====== DOCUMENT SEGMENT ======

# Photoshop 6



## Dori1960 (May 19, 2011)

A friend has a copy of PS 6 she is willing to give me, is this legal? Will it run on Win 7 64?

I searched but find conflicting answers. Thanks!


----------



## Done_Fishin (Oct 10, 2006)

is the "copy" an original copy with "key" and are you able to register yourself as the owner / user ?? If the answer is "Yes" then you can use it legally 

as for win 7 if it won't run as 64 bit you should be able to install it / run it as a 32 bit application ..


----------



## Dori1960 (May 19, 2011)

I don't have it yet. I have always used freeware or bought my own software, so this is unfamiliar territory for me.
To clarify, I should be able to type me as the owner and install the key with no errors so long as it is not installed on her comp? 

Thanks!


----------



## DonaldG (Aug 23, 2007)

Strictly speaking, you never 'own' the software. When you 'buy' it, what you are in fact purchasing is a licence to use the software. The software itself remains the property of the property intellectual rights owner. EG: Adobe.

Again strictly speaking, the licence usually only allows for one copy to be placed on one machine and if you have several machines, you should purchase a separate licence for each machine. This is starting to change, some authors are now permitting installations on several machines as long as it is not used commercially. IE: for the family at home.


----------



## Dori1960 (May 19, 2011)

Thanks, I just wanted to make sure everything was legit, don't want to get into trouble.


----------



## DonaldG (Aug 23, 2007)

Check you PMs Dori


----------



## Dori1960 (May 19, 2011)

Done.


----------

====== SUPPLIED DATA ======

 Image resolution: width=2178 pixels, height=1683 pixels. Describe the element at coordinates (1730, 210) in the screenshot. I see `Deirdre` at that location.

======

→ **TASK INSTRUCTIONS**
1 – Quote the part of the Photoshop 6 thread between "I don't have" and "on her comp?", inclusive.
2 – Answer these questions about the Photoshop 6 thread:
(a) Which version of Windows does Dori1960 ask whether the program will run on?
(b) According to Done_Fishin, how should the program be run if it won't run as 64 bit?
(c) According to DonaldG, what is actually purchased when someone buys software?
The listing plays no part in what comes next.

→ **ANSWERS PER TASK**
1 –
I don't have it yet. I have always used freeware or bought my own software, so this is unfamiliar territory for me.
To clarify, I should be able to type me as the owner and install the key with no errors so long as it is not installed on her comp?

2 –
(a) Win 7 64
(b) As a 32 bit application
(c) A license to use the software